Functional magnetic resonance imaging data pose significant challenges due to their inherently noisy and complex nature, making traditional statistical models less effective in capturing predictive features. While deep learning models offer superior performance through their non-linear capabilities, they often lack transparency, reducing trust in their predictions. This study introduces the Time Reversal (TR) pretraining method to address these challenges. TR aims to learn temporal dependencies in data, leveraging large datasets for pretraining and applying this knowledge to improve schizophrenia classification on smaller datasets.

METHODS

We pretrained an LSTM-based model with attention using the TR approach, focusing on learning the direction of time in fMRI data, achieving over 98 % accuracy on HCP and UK Biobank datasets. For downstream schizophrenia classification, TR-pretrained weights were transferred to models evaluated on FBIRN, COBRE, and B-SNIP datasets. Saliency maps were generated using Integrated Gradients (IG) to provide post hoc explanations for pretraining, while Earth Mover's Distance (EMD) quantified the temporal dynamics of salient features in the downstream tasks.

RESULTS

TR pretraining significantly improved schizophrenia classification performance across all datasets: median AUC scores increased from 0.7958 to 0.8359 (FBIRN), 0.6825 to 0.7778 (COBRE), and 0.6341 to 0.7224 (B-SNIP). The saliency maps revealed more concentrated and biologically meaningful salient features along the time axis, aligning with the episodic nature of schizophrenia.
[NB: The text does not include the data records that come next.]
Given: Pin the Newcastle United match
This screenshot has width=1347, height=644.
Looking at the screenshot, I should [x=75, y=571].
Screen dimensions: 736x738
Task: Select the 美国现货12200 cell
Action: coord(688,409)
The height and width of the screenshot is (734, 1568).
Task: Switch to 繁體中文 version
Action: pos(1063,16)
TR consistently outperformed baseline pretraining methods, including OCP and PCL, in terms of AUC, balanced accuracy, and robustness.

CONCLUSIONS

This study demonstrates the dual benefits of the TR method: enhanced predictive performance and improved interpretability. By aligning model predictions with meaningful temporal patterns in brain activity, TR bridges the gap between deep learning and clinical relevance. These findings emphasize the potential of explainable AI tools for aiding clinicians in diagnostics and treatment planning, especially in conditions characterized by disrupted temporal dynamics.